Peter Zavecz, CEO of Pacific Magazines, admitted online celebrity content is a challenge; however, suggested the circulation metric is not “meaningful” to advertisers.

“That millennial audience is tapping into a passion-point across a number of platforms and print is part of that but social and digital channels are increasingly delivering that content to them in a more timely manner and that is something we are aware of,” he said.

Zavecz

Zavecz

“As far as advertisers are concerned this is one metric and probably not a meaningful metric because they’re buying an audience. Talking to advertisers, they’re increasingly looking at our total platform audiences across social, digital and print products.

“It’s essentially a transformation process for us in the way we’re going to market.”

Zavecz was referring to the Magazines Publishers of Australia’s 360 Report which takes in a masthead’s total audience across digital, social and print circulation. However, Zavecz admitted the numbers are not de-duplicated, meaning one consumer can be counted multiple times across touch points.

We can aggregate them up and the numbers look really big and we haven’t de-duped them but that will happen in time, we’re working on all that data. The impressive thing is every platform is growing and our total audience is growing,” he said.

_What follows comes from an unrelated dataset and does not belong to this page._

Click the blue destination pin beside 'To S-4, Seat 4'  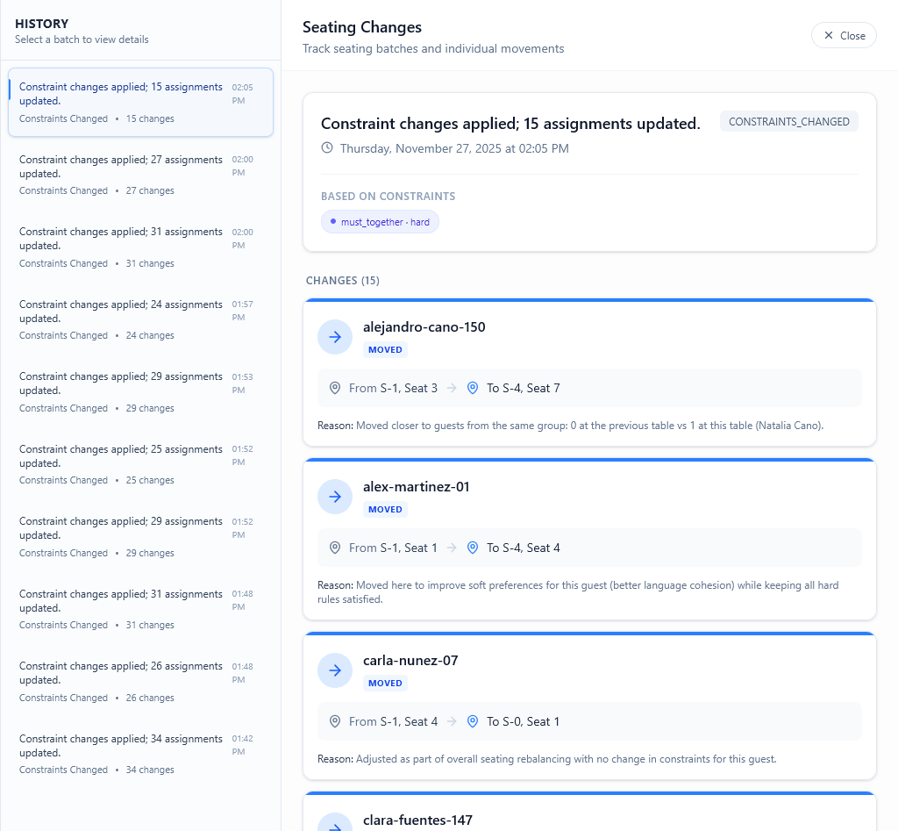coord(473,548)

According to the report the top five magazine brands are Pacific Magazine’s Better Homes & Gardens, Bauer Media’s Woman’s Day, Pacific Magazine’s New Idea, Bauer Media’s Australian Women’s Weekly and NewsLifeMedia’s Taste.com.au.

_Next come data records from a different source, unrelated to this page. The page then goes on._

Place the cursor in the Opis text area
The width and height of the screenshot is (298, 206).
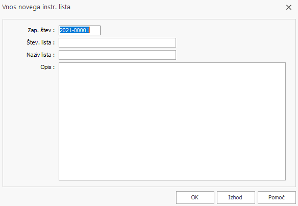click(172, 121)
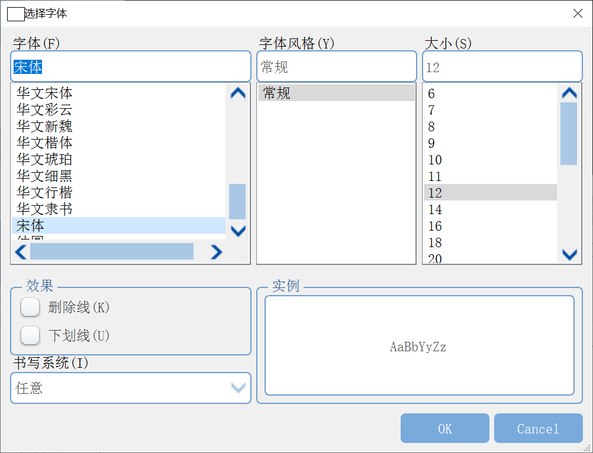Click the up arrow on the font list scrollbar
The image size is (593, 453).
[x=237, y=93]
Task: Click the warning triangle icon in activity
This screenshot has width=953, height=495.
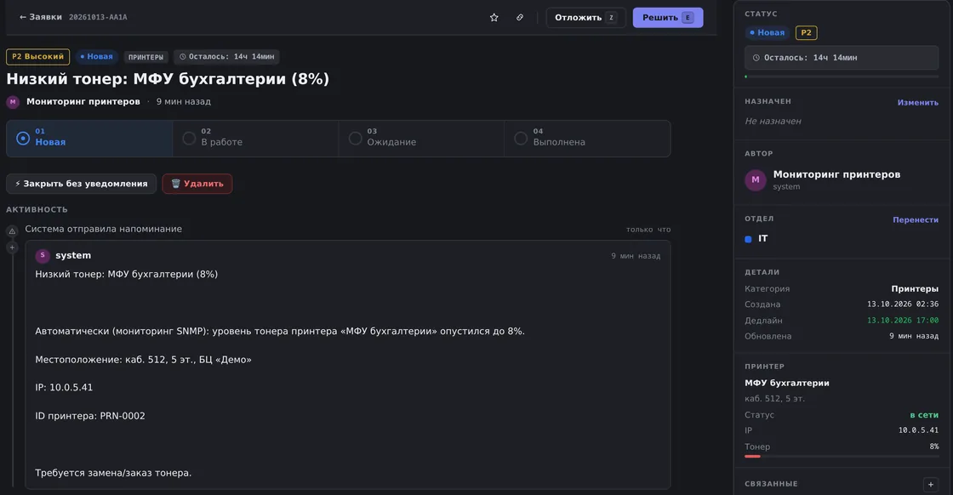Action: (12, 230)
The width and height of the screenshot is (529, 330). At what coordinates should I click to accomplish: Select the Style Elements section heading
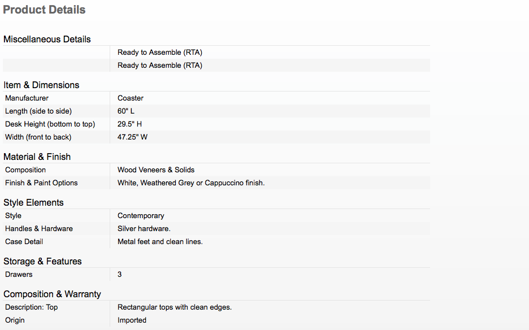click(x=33, y=202)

Looking at circulation figures Bauer Media’s glossy celebrity title OK! posted the second greatest decline, with copies shifted dropping by 20% from 70,342 to 56,250.

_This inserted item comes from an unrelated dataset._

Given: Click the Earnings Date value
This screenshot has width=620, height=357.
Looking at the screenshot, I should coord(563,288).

WHo magazineRival glossy celebrity magazine Who, owned by Pacific Magazine, also saw its sales drop, sliding from 101,405 copies sold on average at the end of 2014 to 92,418 being sold at the end of last year – a decline of 8.9%.

Who’s digital subscriptions were also down year-on-year, slipping from 1,376 to 970, a decline of 29.5%.

Steve Allen, principal of Fusion Strategy, told Mumbrella: “People can get all this stuff fresher, maybe not as accurate, instantaneously on the internet. It makes it a very difficult proposition.

“The two that pride themselves on getting it right – OK and Who – had the lowest drop.”

Bauer’s NW saw its sales fall away by 18.6% with the celebrity magazine now selling only on average 59,544 copies. The magazine’s digital subscription were down by 21.6% from 866 to 679. 

Overall, the number of print magazines sold fell from 1.341m per week in the same period last year to 1.275m this year – a drop of 65,532.

Fusion Strategy’s Allen rejected the notion there are too many weekly magazines.

“The ones that are in the marketplace are still making money and they are a vital part of the magazine industry. Without these weekly titles, the magazine industry doesn’t have as much to say and sell to advertisers because still more than half the circulations are in the weekly and fortnightly titles.”

Woman's Day

Woman’s Day, owned by Bauer Media, accounted for the lions’ share of those lost print copies – dropping 40,886 year-on-year. However, it remains the market leader by some distance, dropping from 316,006 copies last year to 275,120 for the last quarter – a decline of 12.9%. Digital subscriptions for the magazine were also down by 17.5%, dropping from 2,404 to 1,984. 

Pacific Magazines’ New Idea posted a decline of 11.1% for the last quarter, its sales slipping from 271,237 to 241,030. The magazine’s digital subscriptions were also down, dropping by 21.6 % from 866 to 679.

Real life magazine That’s Life, owned by Pacific Magazines, saw its circulation slide by 10.8%, selling 165,119 copies per week but still remained ahead of competitor, Take 5. The Bauer-owned title saw its circulation shed 6.1%, with sales sitting at 152,134 copies a week.

TV Week, also owned by Bauer Media, posted a circulation decline of 8.4%, down from 142,021 to 130,051.

Bauer Media’s bi-weekly mag, Yours, which launched in February 2014, had the smallest decline of the weekly magazines. The magazine, which is targeted at women in their 50s, saw its sales slide by 3.9% and now sells 59,169 copies per week compared with 61,588 copies per week in the same period in 2014.